Fleet Sizing for Pooled (Automated) Vehicle Fleets
infrastructure - fleet management, mode - demand responsive transit, ridership - demand, place - europe
automated vehicles, on-demand public transport, point-to-point service
This paper proposes an (automated) on-demand public transport service using different vehicle capacities to serve current car demand in cities. The service relies on space and time aggregation of passengers that have similar origins and destinations. It provides a point-to-point service with predefined pick-up and drop-off locations. In this way, detours to pick-up en-route passengers is avoided.
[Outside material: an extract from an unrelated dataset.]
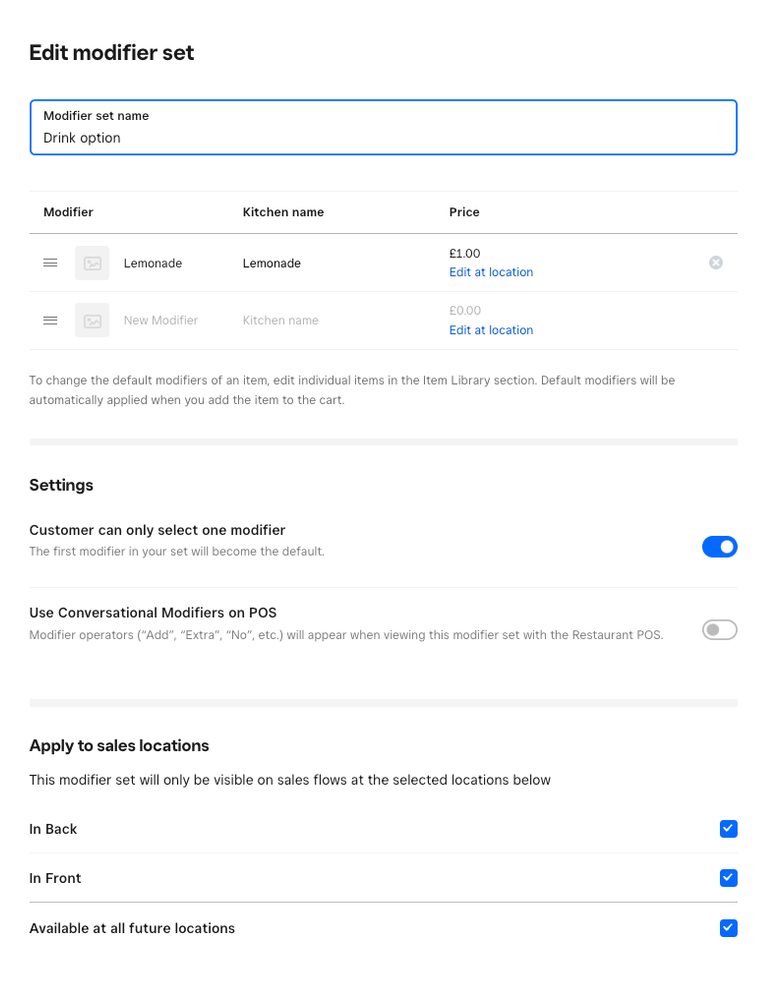
Task: Click the Modifier set name field
Action: point(383,138)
The optimization problem that minimizes the fleet size along with limiting rebalancing distances is defined as a mixed-integer linear programming problem. Solving the problem for Zurich, Switzerland, yields, in the best case, a fleet size equal to 3.7% of the current fleet that could serve current car demand. Vehicle kilometers traveled could also be reduced by nearly 10%. Results also show that the speed of automated vehicles has a substantial effect on the necessary fleet size and free-flow speeds generally produce over-optimistic results.
Permission to publish the abstract has been given by SAGE, copyright remains with them.
Balac, M., Hörl, S., & Axhausen, W. (2020). Fleet Sizing for Pooled (Automated) Vehicle Fleets. Transportation Research Record: Journal of the Transportation Research Board, Vol. 2674(9), pp. 168-176.